Records shown -
** start **

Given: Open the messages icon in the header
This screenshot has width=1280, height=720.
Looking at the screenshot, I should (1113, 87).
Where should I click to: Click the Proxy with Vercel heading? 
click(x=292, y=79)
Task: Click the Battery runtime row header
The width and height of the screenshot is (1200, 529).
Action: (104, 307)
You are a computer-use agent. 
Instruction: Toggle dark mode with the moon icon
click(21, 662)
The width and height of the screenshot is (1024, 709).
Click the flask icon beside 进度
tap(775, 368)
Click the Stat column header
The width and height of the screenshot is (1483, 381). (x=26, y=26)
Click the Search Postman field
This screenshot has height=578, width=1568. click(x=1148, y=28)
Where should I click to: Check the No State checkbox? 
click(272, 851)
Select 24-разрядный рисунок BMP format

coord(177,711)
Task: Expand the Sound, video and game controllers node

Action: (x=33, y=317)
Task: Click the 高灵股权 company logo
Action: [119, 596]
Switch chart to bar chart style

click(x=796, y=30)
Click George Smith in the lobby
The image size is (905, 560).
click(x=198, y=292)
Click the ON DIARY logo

** end **

What is expected -
Reproduce the full listing above, replacing every occurrence of "header" with "label" and leaving all other text unchanged.

Task solution -
Given: Open the messages icon in the label
This screenshot has width=1280, height=720.
Looking at the screenshot, I should (1113, 87).
Where should I click to: Click the Proxy with Vercel heading? 
click(x=292, y=79)
Task: Click the Battery runtime row label
The width and height of the screenshot is (1200, 529).
Action: (104, 307)
You are a computer-use agent. 
Instruction: Toggle dark mode with the moon icon
click(21, 662)
The width and height of the screenshot is (1024, 709).
Click the flask icon beside 进度
tap(775, 368)
Click the Stat column label
The width and height of the screenshot is (1483, 381). (x=26, y=26)
Click the Search Postman field
This screenshot has height=578, width=1568. click(x=1148, y=28)
Where should I click to: Check the No State checkbox? 
click(272, 851)
Select 24-разрядный рисунок BMP format

coord(177,711)
Task: Expand the Sound, video and game controllers node

Action: (x=33, y=317)
Task: Click the 高灵股权 company logo
Action: [119, 596]
Switch chart to bar chart style

click(x=796, y=30)
Click George Smith in the lobby
The image size is (905, 560).
click(x=198, y=292)
Click the ON DIARY logo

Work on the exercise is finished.